▶ _GOAL_: Copy every one of the records below line for line, with no changes.
* START *
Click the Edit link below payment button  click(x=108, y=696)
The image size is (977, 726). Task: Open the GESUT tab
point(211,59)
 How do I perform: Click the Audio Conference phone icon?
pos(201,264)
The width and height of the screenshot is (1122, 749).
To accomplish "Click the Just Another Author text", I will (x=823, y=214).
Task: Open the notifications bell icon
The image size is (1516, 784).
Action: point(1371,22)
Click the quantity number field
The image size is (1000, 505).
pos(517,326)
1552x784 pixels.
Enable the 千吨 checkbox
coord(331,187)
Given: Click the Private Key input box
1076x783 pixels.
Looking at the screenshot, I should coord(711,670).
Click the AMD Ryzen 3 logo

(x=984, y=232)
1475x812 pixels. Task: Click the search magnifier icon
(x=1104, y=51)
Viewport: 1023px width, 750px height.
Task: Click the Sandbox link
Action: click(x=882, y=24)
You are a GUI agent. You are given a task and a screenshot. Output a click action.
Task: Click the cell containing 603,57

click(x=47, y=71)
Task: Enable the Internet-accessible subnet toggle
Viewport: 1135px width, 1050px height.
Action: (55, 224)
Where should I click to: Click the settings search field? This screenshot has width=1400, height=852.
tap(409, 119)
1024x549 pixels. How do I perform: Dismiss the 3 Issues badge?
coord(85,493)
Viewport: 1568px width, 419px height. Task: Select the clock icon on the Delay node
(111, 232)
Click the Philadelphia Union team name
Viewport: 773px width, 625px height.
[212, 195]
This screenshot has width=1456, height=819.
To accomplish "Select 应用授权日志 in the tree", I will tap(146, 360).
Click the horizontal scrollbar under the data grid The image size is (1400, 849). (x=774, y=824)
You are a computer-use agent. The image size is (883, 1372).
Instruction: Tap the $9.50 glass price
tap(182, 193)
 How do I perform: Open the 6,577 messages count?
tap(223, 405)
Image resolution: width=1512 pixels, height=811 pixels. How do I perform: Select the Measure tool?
* END *
▶ _RESPONSE TO THE TASK_:
Click the Edit link below payment button  click(x=108, y=696)
The image size is (977, 726). Task: Open the GESUT tab
point(211,59)
 How do I perform: Click the Audio Conference phone icon?
pos(201,264)
The width and height of the screenshot is (1122, 749).
To accomplish "Click the Just Another Author text", I will (x=823, y=214).
Task: Open the notifications bell icon
The image size is (1516, 784).
Action: point(1371,22)
Click the quantity number field
The image size is (1000, 505).
pos(517,326)
1552x784 pixels.
Enable the 千吨 checkbox
coord(331,187)
Given: Click the Private Key input box
1076x783 pixels.
Looking at the screenshot, I should coord(711,670).
Click the AMD Ryzen 3 logo

(x=984, y=232)
1475x812 pixels. Task: Click the search magnifier icon
(x=1104, y=51)
Viewport: 1023px width, 750px height.
Task: Click the Sandbox link
Action: click(x=882, y=24)
You are a GUI agent. You are given a task and a screenshot. Output a click action.
Task: Click the cell containing 603,57

click(x=47, y=71)
Task: Enable the Internet-accessible subnet toggle
Viewport: 1135px width, 1050px height.
Action: (55, 224)
Where should I click to: Click the settings search field? This screenshot has width=1400, height=852.
tap(409, 119)
1024x549 pixels. How do I perform: Dismiss the 3 Issues badge?
coord(85,493)
Viewport: 1568px width, 419px height. Task: Select the clock icon on the Delay node
(111, 232)
Click the Philadelphia Union team name
Viewport: 773px width, 625px height.
[212, 195]
This screenshot has width=1456, height=819.
To accomplish "Select 应用授权日志 in the tree", I will tap(146, 360).
Click the horizontal scrollbar under the data grid The image size is (1400, 849). (x=774, y=824)
You are a computer-use agent. The image size is (883, 1372).
Instruction: Tap the $9.50 glass price
tap(182, 193)
 How do I perform: Open the 6,577 messages count?
tap(223, 405)
Image resolution: width=1512 pixels, height=811 pixels. How do I perform: Select the Measure tool?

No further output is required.